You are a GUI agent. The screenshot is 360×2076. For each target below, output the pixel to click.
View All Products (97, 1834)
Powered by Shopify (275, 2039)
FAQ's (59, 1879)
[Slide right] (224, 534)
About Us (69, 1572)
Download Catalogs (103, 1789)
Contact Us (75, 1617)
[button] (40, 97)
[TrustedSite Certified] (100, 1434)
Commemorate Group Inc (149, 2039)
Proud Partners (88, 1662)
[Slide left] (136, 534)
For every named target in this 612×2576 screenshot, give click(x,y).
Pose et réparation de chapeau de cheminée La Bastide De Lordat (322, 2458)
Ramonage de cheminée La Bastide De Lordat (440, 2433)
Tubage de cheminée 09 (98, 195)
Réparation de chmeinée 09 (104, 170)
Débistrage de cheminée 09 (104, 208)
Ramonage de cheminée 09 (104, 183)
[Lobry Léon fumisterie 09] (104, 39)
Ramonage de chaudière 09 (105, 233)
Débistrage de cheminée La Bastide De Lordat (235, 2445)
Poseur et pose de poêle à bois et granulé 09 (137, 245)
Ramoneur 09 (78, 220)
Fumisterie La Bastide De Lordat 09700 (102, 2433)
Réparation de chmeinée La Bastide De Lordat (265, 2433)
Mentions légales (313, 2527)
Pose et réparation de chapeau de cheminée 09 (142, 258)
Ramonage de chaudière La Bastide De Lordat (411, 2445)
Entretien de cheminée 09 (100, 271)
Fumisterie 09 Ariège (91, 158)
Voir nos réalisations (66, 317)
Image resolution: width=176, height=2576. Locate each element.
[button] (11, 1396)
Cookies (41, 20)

▶ Exercise
This exercise calls for repeating every line of the data exactly.

▶ Result of the task
You are a GUI agent. The screenshot is 360×2076. For each target below, output the pixel to click.
View All Products (97, 1834)
Powered by Shopify (275, 2039)
FAQ's (59, 1879)
[Slide right] (224, 534)
About Us (69, 1572)
Download Catalogs (103, 1789)
Contact Us (75, 1617)
[button] (40, 97)
[TrustedSite Certified] (100, 1434)
Commemorate Group Inc (149, 2039)
Proud Partners (88, 1662)
[Slide left] (136, 534)
For every named target in this 612×2576 screenshot, give click(x,y).
Pose et réparation de chapeau de cheminée La Bastide De Lordat (322, 2458)
Ramonage de cheminée La Bastide De Lordat (440, 2433)
Tubage de cheminée 09 (98, 195)
Réparation de chmeinée 09 (104, 170)
Débistrage de cheminée 09 (104, 208)
Ramonage de cheminée 09 (104, 183)
[Lobry Léon fumisterie 09] (104, 39)
Ramonage de chaudière 09 (105, 233)
Débistrage de cheminée La Bastide De Lordat (235, 2445)
Poseur et pose de poêle à bois et granulé 09 (137, 245)
Ramoneur 09 (78, 220)
Fumisterie La Bastide De Lordat 09700 (102, 2433)
Réparation de chmeinée La Bastide De Lordat (265, 2433)
Mentions légales (313, 2527)
Pose et réparation de chapeau de cheminée 09 (142, 258)
Ramonage de chaudière La Bastide De Lordat (411, 2445)
Entretien de cheminée 09 (100, 271)
Fumisterie 09 Ariège (91, 158)
Voir nos réalisations (66, 317)
Image resolution: width=176, height=2576. Locate each element.
[button] (11, 1396)
Cookies (41, 20)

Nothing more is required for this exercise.